Contribution of HOGG1 Ser³²⁶Cys polymorphism to the development of prostate cancer in smokers: meta-analysis of 2779 cases and 3484 controls.
Xu, B, Tong, N, Chen, SQ, Yang, Y, Zhang, XW, Liu, J, Hu, XN, Sha, GZ, Chen, M
PloS one. 2012;(1):e30309
Abstract
The HOGG1 gene catalyzes the excision of modified bases and removal of DNA damage adducts. It may play an important role in the prevention of carcinogenesis. Ser³²⁶Cys polymorphism localizes in exon 7 of the hOGG1 gene. It takes the form of an amino acid substitution, from serine to cysteine, in codon 326. Several epidemiological association studies have been conducted on this polymorphism and its relationship with the risk of prostate cancer. However, results have been conflicting. To resolve this conflict, we conducted a meta-analysis on the association between this polymorphism and prostate cancer, taking into account race, country, sources of controls, and smoking status.

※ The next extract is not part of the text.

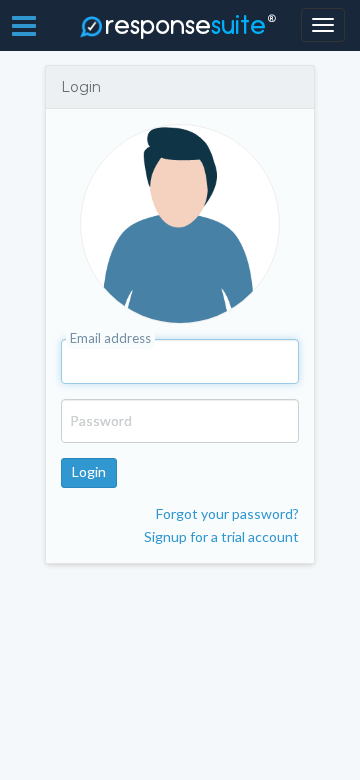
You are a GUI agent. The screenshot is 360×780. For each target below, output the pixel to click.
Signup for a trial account (221, 536)
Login (89, 471)
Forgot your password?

A total of nine studies covering 2779 cases and 3484 controls were included in the current meta-analysis. Although no significant association was found between hOGG1 Ser³²⁶Cys polymorphism and prostate cancer susceptibility in the pooled analysis, individuals with Ser/Cys+Cys/Cys genotypes were found to have greater risk of prostate cancer if they were also smokers (OR = 2.66, 95% CI = 1.58-4.47) rather than non-smokers (OR = 2.18, 95% CI = 1.13-4.19), compared with those with Ser/Ser genotype. In conclusion, our meta-analysis demonstrates that hOGG1 Ser³²⁶Cys polymorphism is a risk factor for prostate cancer in smokers. Further studies are needed to confirm this relationship.